Aortic valve stenosis is the most common valve disease in the western world. Central to the pathogenesis of this disease is the growth of new blood vessels (angiogenesis) within the aortic valve allowing infiltration of immune cells and development of intra-valve inflammation. Identifying the cellular mediators involved in this angiogenesis is important as this may reveal new therapeutic targets which could ultimately prevent the progression of aortic valve stenosis. Aortic valves from patients undergoing surgery for aortic valve replacement or dilation of the aortic arch were examined both ex vivo and in vitro.
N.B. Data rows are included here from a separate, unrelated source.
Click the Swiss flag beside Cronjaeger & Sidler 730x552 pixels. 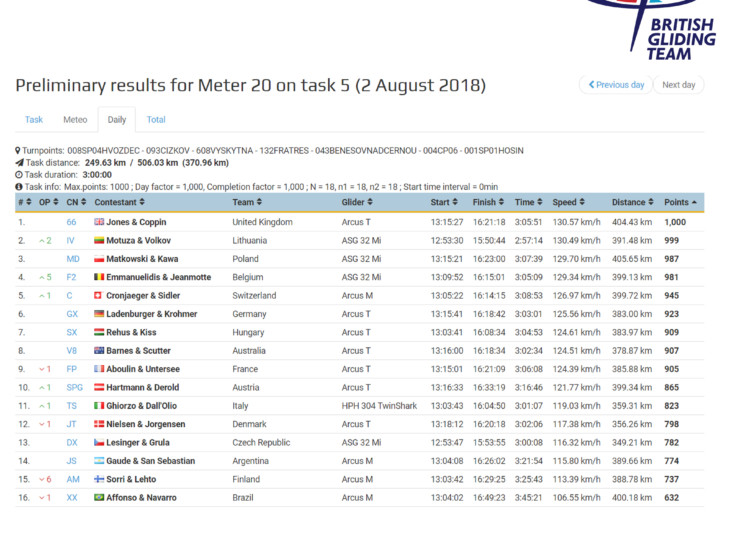99,296
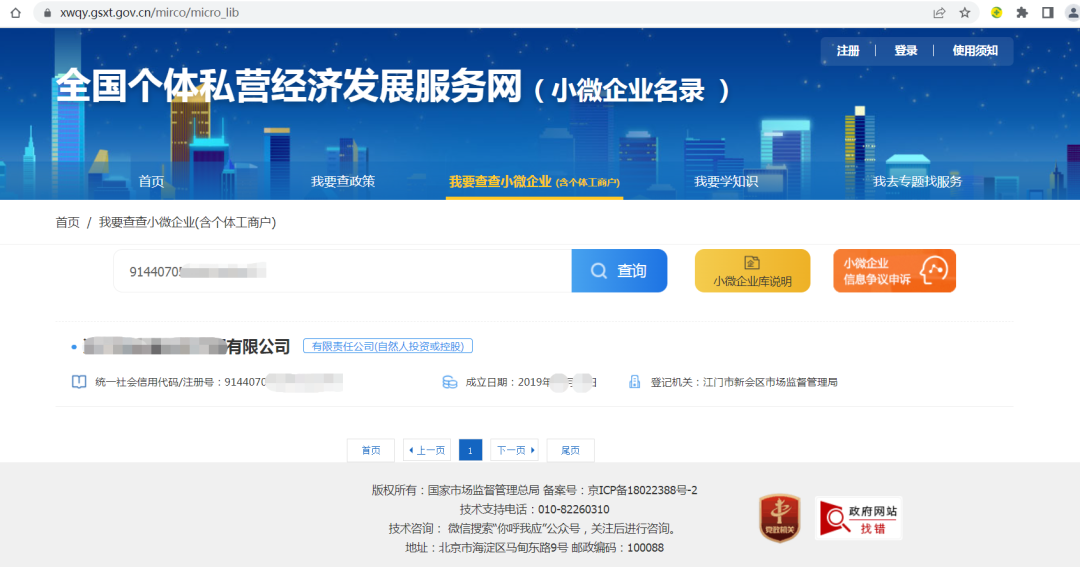Click the browser home icon
Screen dimensions: 1080x567
(15, 13)
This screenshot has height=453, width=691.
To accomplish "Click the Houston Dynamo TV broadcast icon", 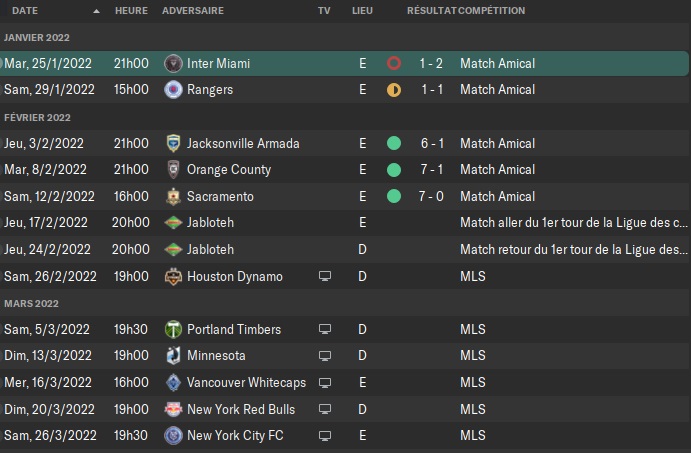I will [325, 276].
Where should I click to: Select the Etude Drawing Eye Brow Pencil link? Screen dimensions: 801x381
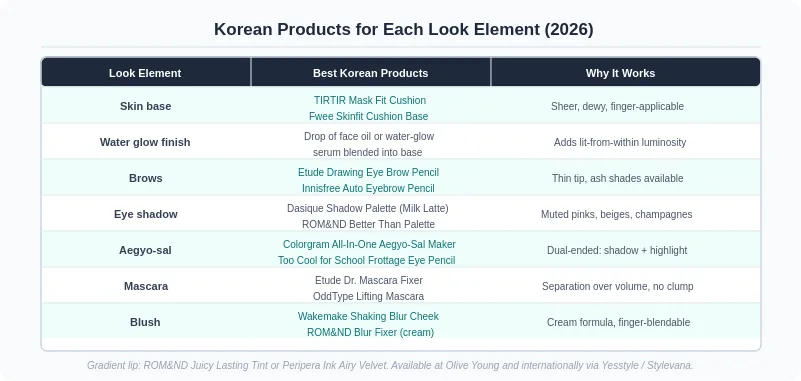(368, 173)
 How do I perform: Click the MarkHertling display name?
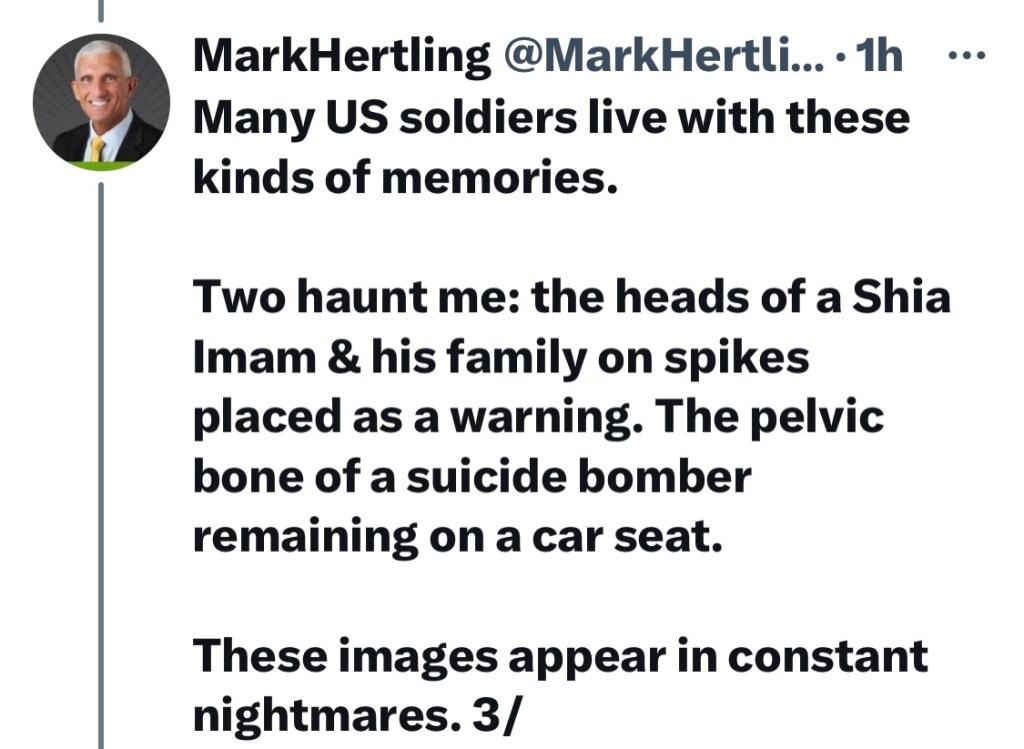click(x=342, y=56)
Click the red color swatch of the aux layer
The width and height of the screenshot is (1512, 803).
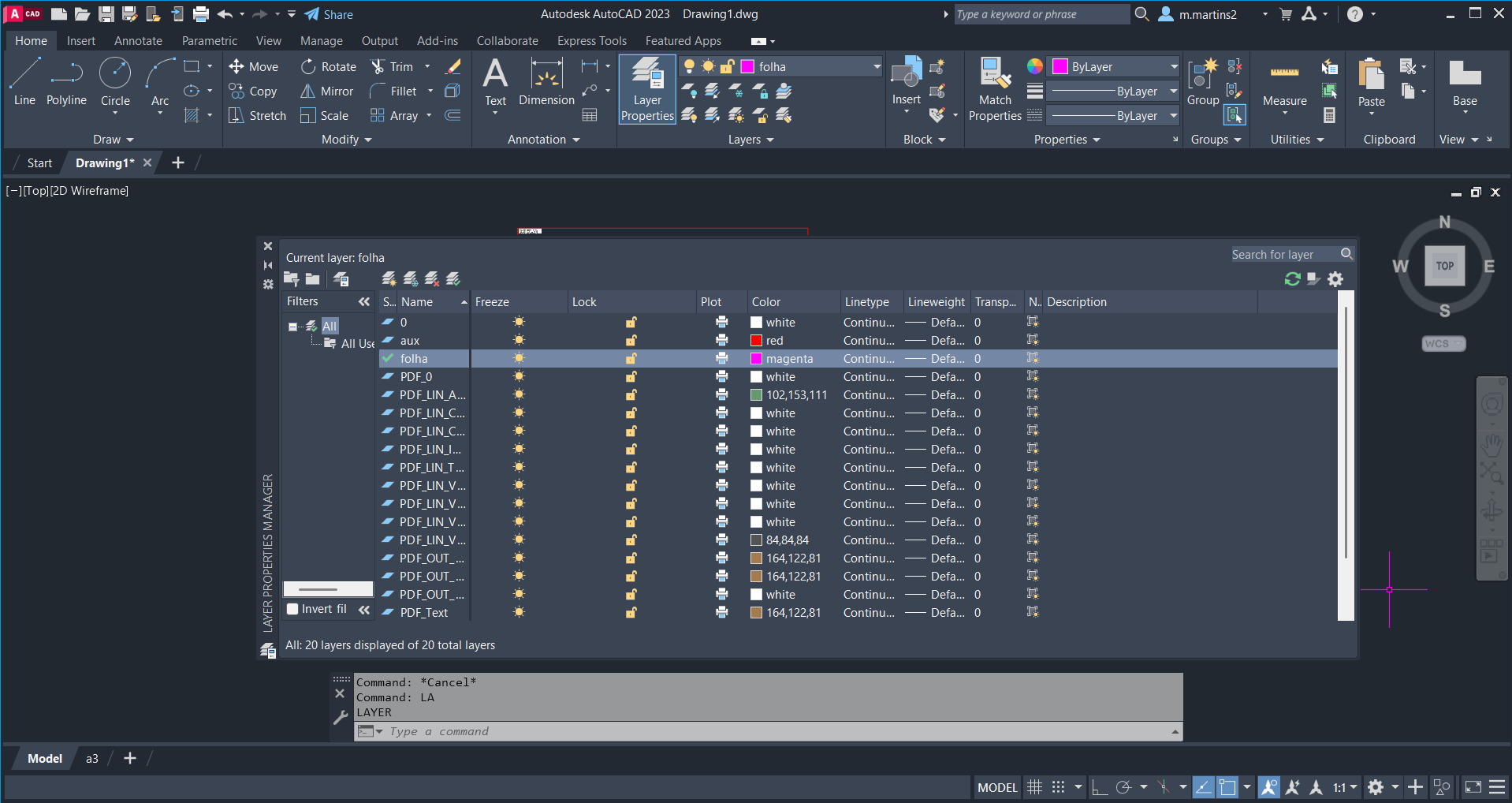756,341
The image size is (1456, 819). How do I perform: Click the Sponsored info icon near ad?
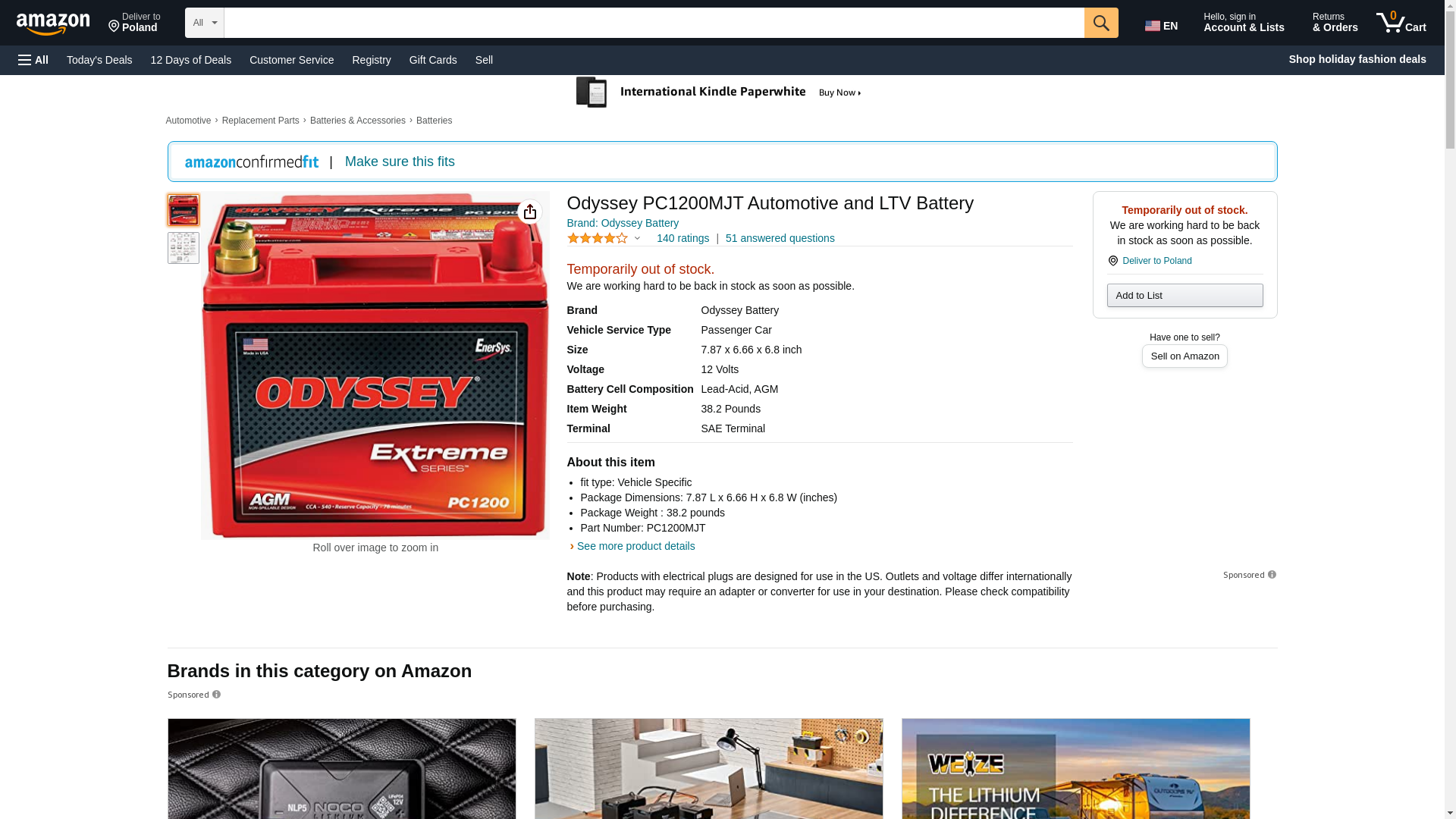click(1272, 575)
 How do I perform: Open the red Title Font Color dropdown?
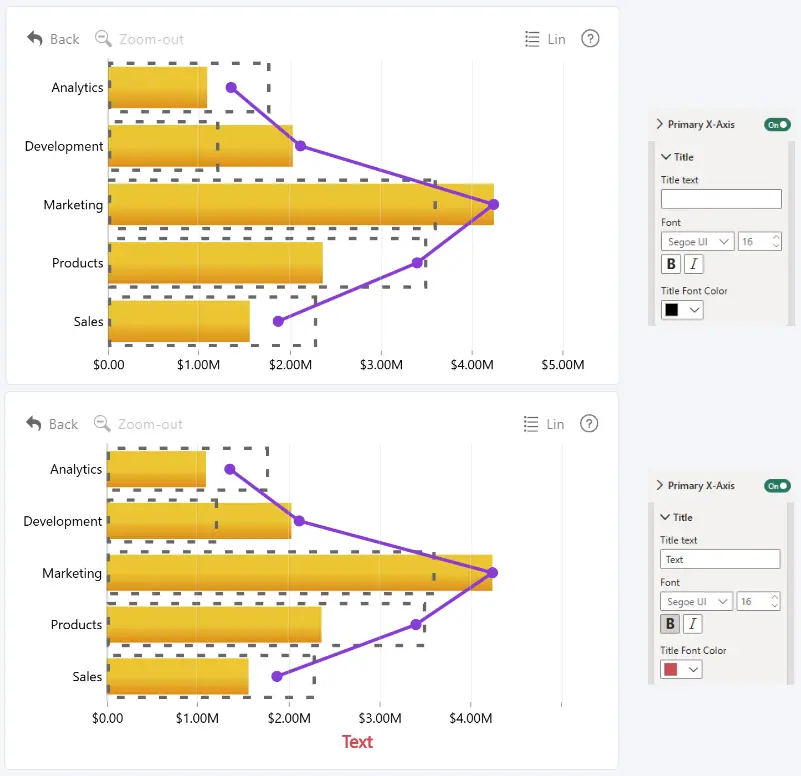pyautogui.click(x=681, y=669)
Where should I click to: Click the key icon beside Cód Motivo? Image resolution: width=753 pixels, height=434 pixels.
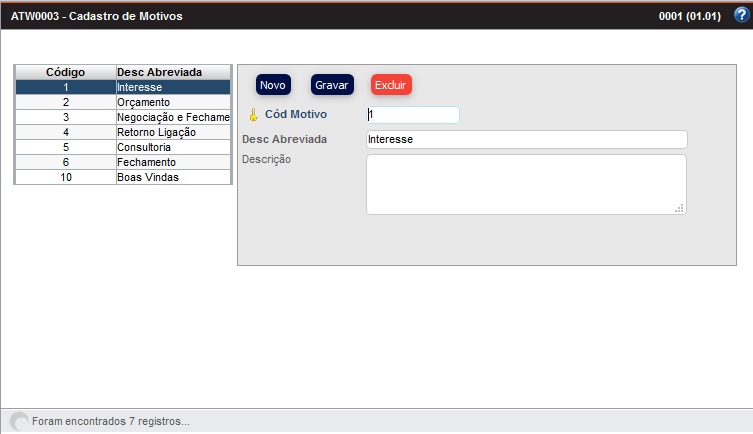coord(253,115)
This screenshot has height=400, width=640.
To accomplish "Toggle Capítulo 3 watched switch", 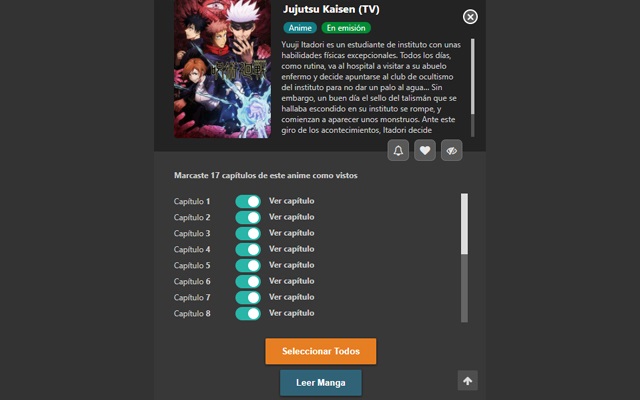I will [248, 233].
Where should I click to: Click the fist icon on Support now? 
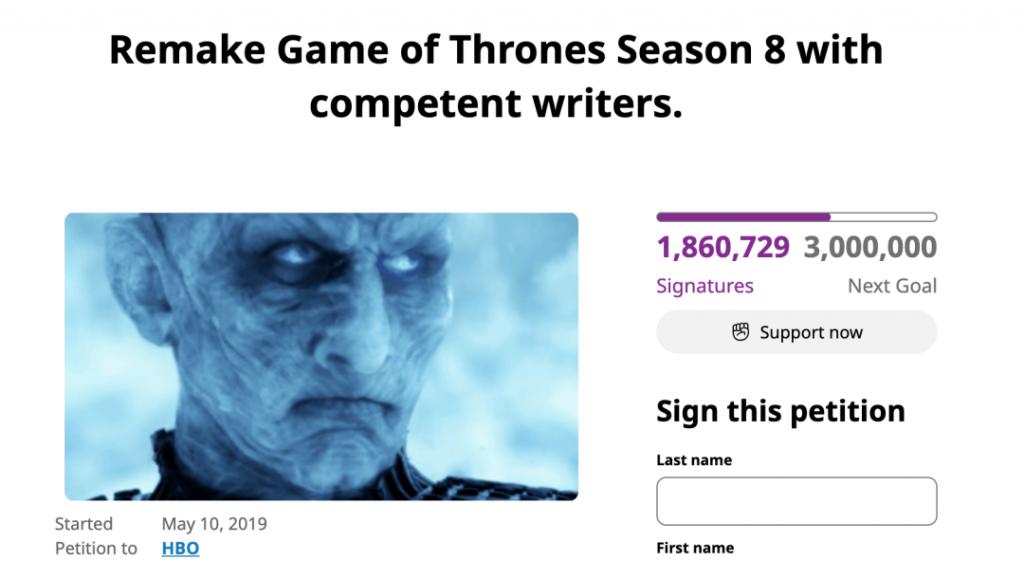[x=741, y=332]
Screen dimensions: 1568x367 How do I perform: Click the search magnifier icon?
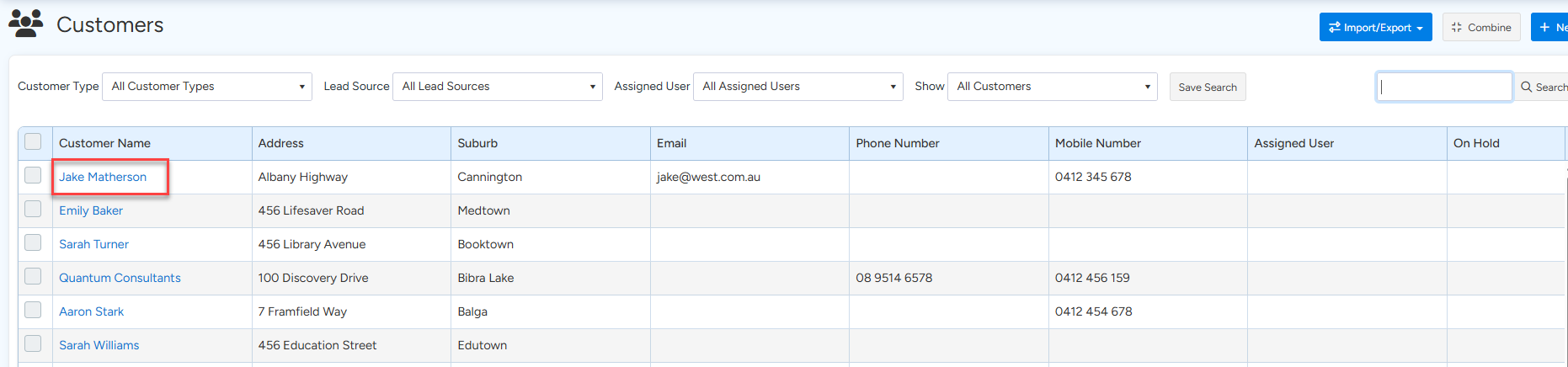1526,87
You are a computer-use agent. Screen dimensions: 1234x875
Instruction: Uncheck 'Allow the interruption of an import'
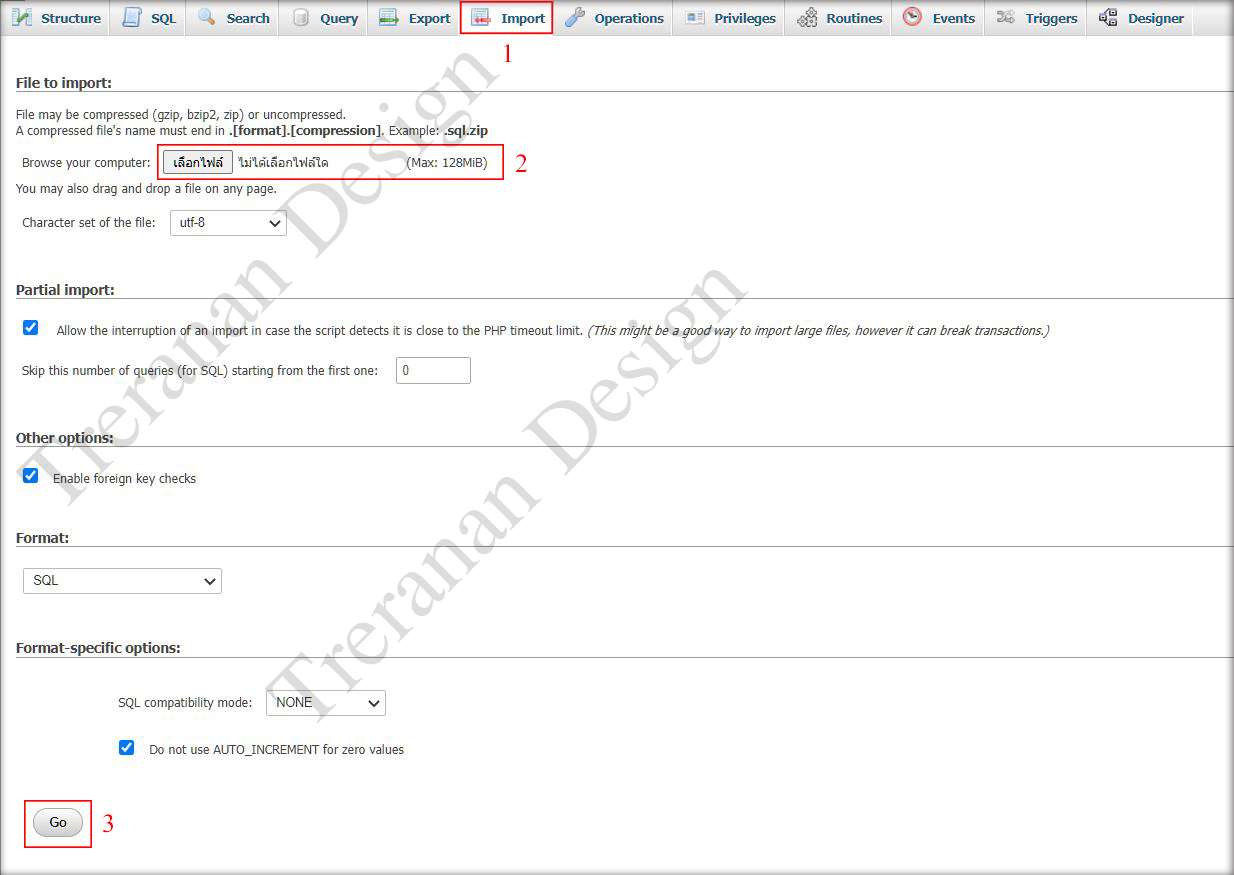tap(30, 327)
We now demonstrate that the anti-angiogenic protein, soluble fms-like tyrosine kinase 1 (sFlt1), a non-signalling soluble receptor for vascular endothelial growth factor, is constitutively expressed in non-diseased valves. sFlt-1 expression was, however, significantly reduced in aortic valve tissue from patients with aortic valve stenosis while protein markers of hypoxia were simultaneously increased. Exposure of primary-cultured valve interstitial cells to hypoxia resulted in a decrease in the expression of sFlt-1. We further reveal using a bioassay that siRNA knock-down of sFlt1 in valve interstitial cells directly results in a pro-angiogenic environment. Finally, incubation of aortic valves with sphingosine 1-phosphate, a bioactive lipid-mediator, increased sFlt-1 expression and inhibited angiogenesis within valve tissue. In conclusion, this study demonstrates that sFlt1 expression is directly correlated with angiogenesis in aortic valves and the observed decrease in sFlt-1 expression in aortic valve stenosis could increase valve inflammation, promoting disease progression. This could be a viable therapeutic target in treating this disease.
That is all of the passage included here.